Make Your Value Visible

valueIf you haven’t seen the movie Hidden Figures, go see it. If it’s still in a theater near you, don’t wait for it to come to TV. The movie is that good. Sure it took some liberties in the name of storytelling, but the moving message is there. The Oscar-nominated drama tells the real-life story of three female African-American mathematicians who played an underappreciated role in the space race.

Mary Jackson, an engineer, in heart and skill, had to go to court and convince a judge – a judge she researched thoroughly in order to make an argument that was personally compelling to him – that she should be allowed to take the white-only courses required to become an engineer. She went on to become NASA’s first African-American female engineer.

Dorothy Vaughn became the first African-American supervisor at NASA after filling the role for a long time without the title or compensation. She kept asking for the promotion but was denied until she made herself so valuable Management was eager to offer it to her. Her route to gaining recognition was proving she could do the job by doing it, and when that wasn’t enough, she took it upon herself to teach herself how to use the IBM Data Processing System – fancy new computer that was supposed to replace the people – that no one could figure out how to use properly.

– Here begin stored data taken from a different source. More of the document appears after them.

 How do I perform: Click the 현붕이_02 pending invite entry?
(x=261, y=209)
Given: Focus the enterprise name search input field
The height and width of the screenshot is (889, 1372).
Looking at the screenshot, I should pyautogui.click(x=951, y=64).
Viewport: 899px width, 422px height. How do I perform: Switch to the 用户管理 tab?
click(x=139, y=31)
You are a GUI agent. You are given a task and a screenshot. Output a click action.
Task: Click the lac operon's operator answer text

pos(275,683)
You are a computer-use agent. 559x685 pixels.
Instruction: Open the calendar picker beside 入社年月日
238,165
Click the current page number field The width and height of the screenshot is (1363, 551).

Katherine G. Johnson, the star of the movie, was literally a rocket scientist. Her role was to check the math, something she did so well that she ended up being the one doing the math. In fact, when the computer seemed to be providing inconsistent numbers, John Glenn refused to be launched into orbit until Johnson confirmed the landing numbers. He asked for her because she had so impressed him in a meeting – a meeting she had to argue her way into – that he wasn’t comfortable with anyone else’s approval.

These women weren’t content being hidden figures. They didn’t accept the negative story society had scripted for them … and neither should you.

I would never suggest a career is in the same class as segregation; that’s obvious. What we can take from this movie in a careers sense is the spirit they showed. Adjusted to your circumstances, you’ve got to be the hero of your own story, to connect with the job by making yourself visible. It’s one thing to be valuable. It’s another thing entirely to make sure your value is known.

You too can advocate for yourself to attend meetings you feel you need to be in, meetings where you can gain the attention of the decision makers. You too can take on duties that are beyond your job description but within your skillset. You too can find ways to get the education required for the position you desire or become the expert on the latest technology. Whatever the obstacle you’re facing, prove that your abilities are what they should be paying attention to. It will take motivation and a whole lot of guts, but not nearly as much as these three women showed.

If you would like help telling your story, help making yourself – your value – visible, then let us know. We have Career Strategists here who can help you with any challenge in your executive life.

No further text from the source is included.